:: Selection ::

Creating a New Data Asset
The process of creating new Data Assets is different depending upon the type of Data Asset being created.
You can add a new Data Asset from the My Data page or from a Capsule/Pipeline:
Navigate to the My Data Dashboard.
Click + New Data to select a source.

1.
Click on Manage near the /data folder in the Files panel. An Attach/Detach Data panel will appear from the side.
2.
Click + New Data to select a source.

After clicking a source, an interactive form will appear.
By default, a new Data Asset is private (i.e. only the owner can see it). To learn more about sharing a Data Asset with others, go to Managing Data Assets.
Upload From Your Local Machine
Click + New Data.
Choose Local Files.
Drag & drop the file or folders you want to upload from your local drive or click Choose Files to browse.
Complete the fields:
Source Data Name (required) — Use a meaningful name so that others can find the Data Asset easily.
Folder Name (required) — The folder name inside a Capsule. Use a name that’s similar to the dataset name. Spaces and some special characters are not allowed here.
Description (optional) — Add markdown supported text to make the Data Asset easy to find and understand.
Tags (required) — Tags are another way to help people find your Data Asset.
Custom Metadata — These are administrator-defined fields for which you can provide values.
Click Create Source Data to finish.
You can upload a folder of files. The size limit for individual files is 5GB while there is no limit for the size of the folder. While there is no limit on the size of the folders, the upload timeout is 24 hours.
There is no "resume on failure" which means that if the upload is interrupted (due to a timeout or other issues), you will have to start the upload again.
Import From a Cloud Provider
Click + New Data.
Choose AWS S3 or Google Cloud and then click Next.
Provide information about the bucket you want to use.
For AWS users, select Import from S3 Bucket. To add a remote Data Asset, read the next section: Establish an External Link to an AWS S3 Bucket.
You can upload the entire bucket or a specific folder.
For Private Buckets, if the Secret or Role is already in your Code Ocean account, the system will automatically use it to access the bucket. If there is no Secret or Role that provides access, you will be prompted to create a user secret (see Secret Management Guide if you need help creating a secret).

:::
:: Excerpted records ::

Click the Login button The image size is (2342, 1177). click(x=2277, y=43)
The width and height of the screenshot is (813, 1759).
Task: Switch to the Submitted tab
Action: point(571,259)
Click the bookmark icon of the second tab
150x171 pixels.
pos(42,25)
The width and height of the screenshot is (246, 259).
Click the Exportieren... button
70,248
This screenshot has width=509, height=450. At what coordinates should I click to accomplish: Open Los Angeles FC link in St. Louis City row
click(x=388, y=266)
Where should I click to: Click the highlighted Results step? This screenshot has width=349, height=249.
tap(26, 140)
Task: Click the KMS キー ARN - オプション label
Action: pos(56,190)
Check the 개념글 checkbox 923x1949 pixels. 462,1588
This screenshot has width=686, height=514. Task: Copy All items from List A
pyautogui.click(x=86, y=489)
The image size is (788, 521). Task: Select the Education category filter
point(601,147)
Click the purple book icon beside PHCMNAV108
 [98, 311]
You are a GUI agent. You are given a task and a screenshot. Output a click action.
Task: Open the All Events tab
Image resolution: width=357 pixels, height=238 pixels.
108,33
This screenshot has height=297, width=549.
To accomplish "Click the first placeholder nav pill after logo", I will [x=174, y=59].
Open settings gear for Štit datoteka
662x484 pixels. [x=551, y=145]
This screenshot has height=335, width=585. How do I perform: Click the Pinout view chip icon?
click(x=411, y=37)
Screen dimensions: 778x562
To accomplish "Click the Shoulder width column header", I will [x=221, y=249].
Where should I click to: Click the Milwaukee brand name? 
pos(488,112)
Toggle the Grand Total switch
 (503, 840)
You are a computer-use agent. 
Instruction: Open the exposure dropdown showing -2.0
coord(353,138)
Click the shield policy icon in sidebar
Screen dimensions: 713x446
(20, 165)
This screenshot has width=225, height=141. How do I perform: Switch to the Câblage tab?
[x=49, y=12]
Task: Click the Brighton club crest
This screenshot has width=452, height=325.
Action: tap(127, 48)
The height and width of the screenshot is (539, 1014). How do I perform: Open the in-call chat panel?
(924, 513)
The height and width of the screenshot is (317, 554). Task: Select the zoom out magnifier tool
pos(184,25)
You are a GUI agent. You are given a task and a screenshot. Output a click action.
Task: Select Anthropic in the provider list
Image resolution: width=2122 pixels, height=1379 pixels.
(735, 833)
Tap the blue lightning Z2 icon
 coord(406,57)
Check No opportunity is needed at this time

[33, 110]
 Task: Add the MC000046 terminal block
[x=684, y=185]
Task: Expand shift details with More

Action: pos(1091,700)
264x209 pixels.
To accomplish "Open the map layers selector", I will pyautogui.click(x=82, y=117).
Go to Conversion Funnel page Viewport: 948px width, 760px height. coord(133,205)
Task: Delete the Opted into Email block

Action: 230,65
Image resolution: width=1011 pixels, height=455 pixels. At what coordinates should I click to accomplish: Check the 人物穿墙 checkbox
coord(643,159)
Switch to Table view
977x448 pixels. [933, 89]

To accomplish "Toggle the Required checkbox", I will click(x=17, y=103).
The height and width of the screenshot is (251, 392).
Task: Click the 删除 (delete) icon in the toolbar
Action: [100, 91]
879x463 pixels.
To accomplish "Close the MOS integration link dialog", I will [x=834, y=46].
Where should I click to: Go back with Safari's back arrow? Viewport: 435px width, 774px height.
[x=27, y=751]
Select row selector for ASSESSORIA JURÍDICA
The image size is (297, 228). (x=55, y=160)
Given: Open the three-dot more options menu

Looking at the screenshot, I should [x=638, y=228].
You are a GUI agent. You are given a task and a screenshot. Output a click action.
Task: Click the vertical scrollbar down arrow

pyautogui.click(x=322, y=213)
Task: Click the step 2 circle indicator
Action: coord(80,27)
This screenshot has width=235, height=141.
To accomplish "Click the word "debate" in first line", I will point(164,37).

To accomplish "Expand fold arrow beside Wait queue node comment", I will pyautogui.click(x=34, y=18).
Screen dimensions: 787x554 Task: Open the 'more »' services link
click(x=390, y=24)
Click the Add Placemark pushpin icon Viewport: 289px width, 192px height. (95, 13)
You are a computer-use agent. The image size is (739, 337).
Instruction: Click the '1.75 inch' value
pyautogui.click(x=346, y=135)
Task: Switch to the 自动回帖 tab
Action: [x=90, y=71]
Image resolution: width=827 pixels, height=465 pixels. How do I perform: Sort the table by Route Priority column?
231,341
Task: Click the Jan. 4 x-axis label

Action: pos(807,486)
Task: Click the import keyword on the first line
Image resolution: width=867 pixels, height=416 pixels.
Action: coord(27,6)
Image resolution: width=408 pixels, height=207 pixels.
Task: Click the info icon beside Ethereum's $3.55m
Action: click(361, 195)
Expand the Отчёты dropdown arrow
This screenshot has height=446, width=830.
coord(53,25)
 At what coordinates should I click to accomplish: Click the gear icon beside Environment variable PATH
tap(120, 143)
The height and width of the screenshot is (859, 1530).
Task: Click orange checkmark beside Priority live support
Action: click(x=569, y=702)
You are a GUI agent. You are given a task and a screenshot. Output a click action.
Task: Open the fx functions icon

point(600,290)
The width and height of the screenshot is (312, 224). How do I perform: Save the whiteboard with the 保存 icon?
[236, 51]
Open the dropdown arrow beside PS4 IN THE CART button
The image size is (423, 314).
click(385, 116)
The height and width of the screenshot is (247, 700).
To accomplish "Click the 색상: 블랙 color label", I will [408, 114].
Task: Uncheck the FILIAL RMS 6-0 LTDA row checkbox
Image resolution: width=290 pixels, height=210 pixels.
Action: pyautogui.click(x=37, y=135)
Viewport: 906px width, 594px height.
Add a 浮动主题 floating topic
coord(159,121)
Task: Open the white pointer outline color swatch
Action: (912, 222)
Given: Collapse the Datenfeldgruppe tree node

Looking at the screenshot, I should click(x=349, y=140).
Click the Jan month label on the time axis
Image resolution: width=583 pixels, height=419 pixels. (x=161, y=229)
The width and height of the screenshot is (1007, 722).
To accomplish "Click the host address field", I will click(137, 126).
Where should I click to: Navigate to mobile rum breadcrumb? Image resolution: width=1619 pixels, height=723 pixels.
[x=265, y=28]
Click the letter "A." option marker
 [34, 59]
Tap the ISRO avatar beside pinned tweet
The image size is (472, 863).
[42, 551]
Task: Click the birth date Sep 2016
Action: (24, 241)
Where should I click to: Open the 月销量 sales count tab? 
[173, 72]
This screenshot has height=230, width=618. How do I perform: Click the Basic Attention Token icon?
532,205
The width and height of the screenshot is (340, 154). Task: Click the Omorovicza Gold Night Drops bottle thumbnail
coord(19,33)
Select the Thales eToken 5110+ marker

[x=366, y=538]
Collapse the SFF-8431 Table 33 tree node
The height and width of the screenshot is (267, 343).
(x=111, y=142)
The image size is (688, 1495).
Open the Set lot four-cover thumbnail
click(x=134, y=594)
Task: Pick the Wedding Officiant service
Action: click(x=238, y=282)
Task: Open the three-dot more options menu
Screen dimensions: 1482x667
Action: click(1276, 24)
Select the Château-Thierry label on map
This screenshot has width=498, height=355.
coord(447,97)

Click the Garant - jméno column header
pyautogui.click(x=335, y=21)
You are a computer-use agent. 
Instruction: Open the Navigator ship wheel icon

:::

__Required actions__
• 1. According to the data asset guide, what is the size limit for an individual uploaded file?
• 2. In the rows, starting at the line with "The height and width of the screenshot is (317, 554)." and ending at the line with "coord(406,57)", inclusive, replace "magnifier" with "lens". Return only those lines.

__Answer set__
• 1. 5GB

• 2.
The height and width of the screenshot is (317, 554). Task: Select the zoom out lens tool
pos(184,25)
You are a GUI agent. You are given a task and a screenshot. Output a click action.
Task: Select Anthropic in the provider list
Image resolution: width=2122 pixels, height=1379 pixels.
(735, 833)
Tap the blue lightning Z2 icon
 coord(406,57)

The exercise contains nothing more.